**Quoted passage:**
_ _ _ _ _
They are several methods to solve it.

The method of variation of parameters (involving Wronskian) is not the simplest in the present case. Nevertheless, since it is the method that the OP want, we will use this method.

Solving the associated homogeneous equation $y ″ + y = 0$ leads to the two linearly independent solutions $u_1=\sin(x)$ and $u_2=\cos(x)$ .
_ _ _ _ _
**Required task A:**
In the variation-of-parameters passage, rewrite the part from "They are several" up to and including "and $u_2=\cos(x)$ .", substituting "original poster" for "OP".
_ _ _ _ _
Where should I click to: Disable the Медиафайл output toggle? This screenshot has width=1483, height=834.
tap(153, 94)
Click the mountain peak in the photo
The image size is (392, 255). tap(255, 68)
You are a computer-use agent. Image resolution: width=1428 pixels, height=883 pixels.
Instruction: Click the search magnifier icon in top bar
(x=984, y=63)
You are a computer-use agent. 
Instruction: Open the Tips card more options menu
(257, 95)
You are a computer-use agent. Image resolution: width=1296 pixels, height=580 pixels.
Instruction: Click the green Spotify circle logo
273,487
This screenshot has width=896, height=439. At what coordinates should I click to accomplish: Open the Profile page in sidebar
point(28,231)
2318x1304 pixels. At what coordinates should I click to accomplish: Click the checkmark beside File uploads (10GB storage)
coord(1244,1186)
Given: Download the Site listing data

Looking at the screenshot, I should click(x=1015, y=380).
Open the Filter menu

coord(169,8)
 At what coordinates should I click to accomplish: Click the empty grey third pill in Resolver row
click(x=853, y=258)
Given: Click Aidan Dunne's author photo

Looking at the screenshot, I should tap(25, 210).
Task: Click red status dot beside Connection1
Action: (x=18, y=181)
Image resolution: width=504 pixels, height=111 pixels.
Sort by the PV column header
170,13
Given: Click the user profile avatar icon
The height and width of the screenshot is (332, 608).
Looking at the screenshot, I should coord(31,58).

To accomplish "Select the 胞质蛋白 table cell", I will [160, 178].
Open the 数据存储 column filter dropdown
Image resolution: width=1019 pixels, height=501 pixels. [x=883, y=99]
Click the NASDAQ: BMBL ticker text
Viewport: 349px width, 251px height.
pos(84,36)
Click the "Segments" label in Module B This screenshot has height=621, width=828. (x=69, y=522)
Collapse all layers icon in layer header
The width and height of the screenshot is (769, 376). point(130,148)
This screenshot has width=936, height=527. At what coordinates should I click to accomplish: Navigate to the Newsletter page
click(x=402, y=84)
_ _ _ _ _
**Required task B:**
Number the rows from the line containing "in Resolver row" up to and including the last line of the rows, skipping blank lines.

**Exercise answer A:**
They are several methods to solve it.

The method of variation of parameters (involving Wronskian) is not the simplest in the present case. Nevertheless, since it is the method that the original poster want, we will use this method.

Solving the associated homogeneous equation $y ″ + y = 0$ leads to the two linearly independent solutions $u_1=\sin(x)$ and $u_2=\cos(x)$ .

**Exercise answer B:**
1.  At what coordinates should I click to accomplish: Click the empty grey third pill in Resolver row
2. click(x=853, y=258)
3. Given: Click Aidan Dunne's author photo
4. Looking at the screenshot, I should tap(25, 210).
5. Task: Click red status dot beside Connection1
6. Action: (x=18, y=181)
7. Image resolution: width=504 pixels, height=111 pixels.
8. Sort by the PV column header
9. 170,13
10. Given: Click the user profile avatar icon
11. The height and width of the screenshot is (332, 608).
12. Looking at the screenshot, I should coord(31,58).
13. To accomplish "Select the 胞质蛋白 table cell", I will [160, 178].
14. Open the 数据存储 column filter dropdown
15. Image resolution: width=1019 pixels, height=501 pixels. [x=883, y=99]
16. Click the NASDAQ: BMBL ticker text
17. Viewport: 349px width, 251px height.
18. pos(84,36)
19. Click the "Segments" label in Module B This screenshot has height=621, width=828. (x=69, y=522)
20. Collapse all layers icon in layer header
21. The width and height of the screenshot is (769, 376). point(130,148)
22. This screenshot has width=936, height=527. At what coordinates should I click to accomplish: Navigate to the Newsletter page
23. click(x=402, y=84)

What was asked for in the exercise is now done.